Loran Morrison

Anesthesiology Resident, Dalhousie University

Bachelor of Science, Physics, 2011

Helping is part of being in a community.

Loran Morrison doesn’t have a lot of free time. But free time isn’t on her list of priorities.

“There are a number of things that are fundamentally important to me,” Loran says. “Community is one. My family had received a lot of help from the community. My parents fostered the concept of giving back. That’s important to me.”

Loran grew up in Truro, Nova Scotia. She was the first in her large family (four brothers and four sisters) to go to university. It was a big step.

“When I went to King’s it really was my first time away. I found after a few months that I needed a sense of community and I found that in North End Halifax.”

Loran found her way into that community via a poster advertising for volunteer tutors. She was taking the Foundation Year Program science option (FYP Science) and thought she could help high school students with their math and science classes. She started with one student named Kordeena. Then she took on another. And another. Her community was growing.

“Helping is part of being in a community,” Loran says. “I’ve received help, and I help people. That is just the way it is.”

After King’s Loran went on to get another undergrad degree, this one in microbiology and immunology.

“By then, I was independently tutoring about 10 students each week at the North End Memorial Library and at Dalhousie’s Killam library. It was starting to be more than I could handle. At the time I was also working for Molson Coors Canada as a promo girl, bartending on weekends, and doing research in a physics lab. So, help was needed.

That’s where her friend Chloe Zinck comes in.

“Chloe and I recruited some friends and founded SHINE.”

SHINE Academics is a volunteer-run free tutoring program specializing in math and science.

“It has a social element, and mentorship and a positive academic connection for kids who have not had that before. Little by little I brought people from my math and physics circles and from my family and we have about a hundred kids now.”
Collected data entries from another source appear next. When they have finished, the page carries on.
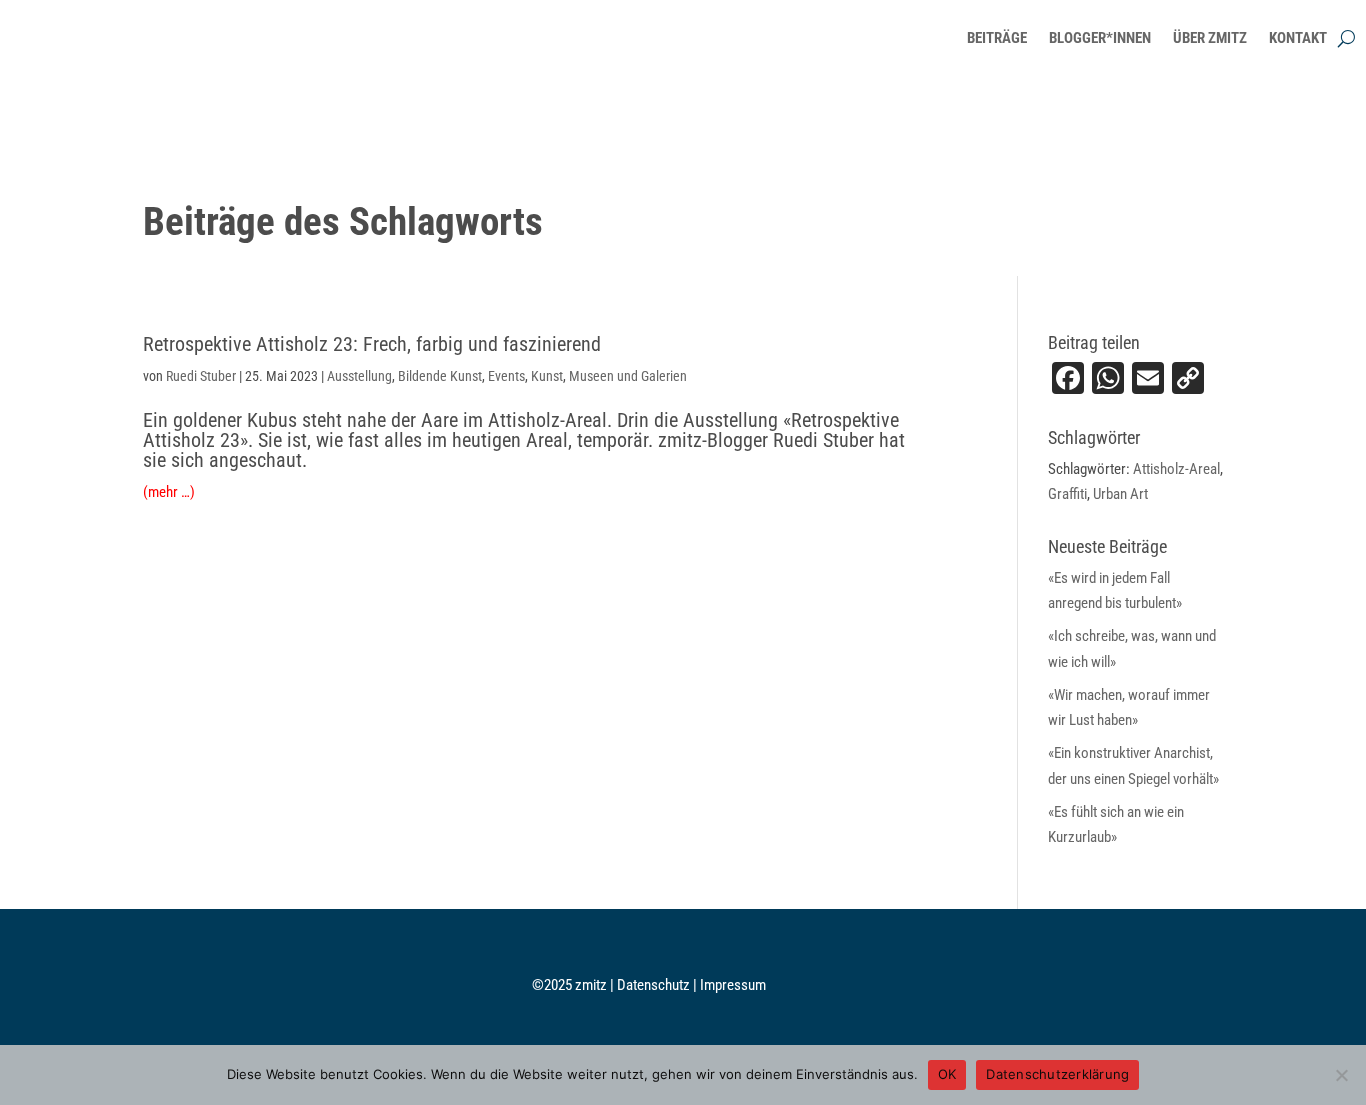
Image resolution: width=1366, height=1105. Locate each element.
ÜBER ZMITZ (1210, 38)
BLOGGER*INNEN (1100, 38)
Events (506, 376)
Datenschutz (655, 985)
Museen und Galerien (628, 376)
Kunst (547, 376)
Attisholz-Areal (1176, 469)
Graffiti (1067, 494)
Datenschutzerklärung (1057, 1074)
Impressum (733, 985)
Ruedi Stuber (201, 376)
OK (947, 1074)
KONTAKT (1298, 38)
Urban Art (1120, 494)
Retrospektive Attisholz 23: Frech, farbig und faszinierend (372, 344)
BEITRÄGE (997, 38)
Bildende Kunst (440, 376)
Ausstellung (359, 376)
Loran though wasn’t done with her own studies. She entered Dalhousie Medical School. Her time studying humanities at King’s gave her a leg up.

“King’s taught me how to follow different threads within a story. I discovered different forms of outward and broad thinking at King’s; equally exciting but exceptionally different in ways of exploring and digging into topics when compared to my experience with math and science.”

“When I interview people to be tutors with SHINE, I ask them if they would be excited about tutoring specific topics to our kids, as that’s where the magic is.”

Loran herself is still excited. She is also still in touch with her very first student, Kordeena.

“She’s an artist now, with three kids. She did graduate high school. Her two eldest children attend SHINE. They are an incredible family that I’m so fortunate to have in my life.”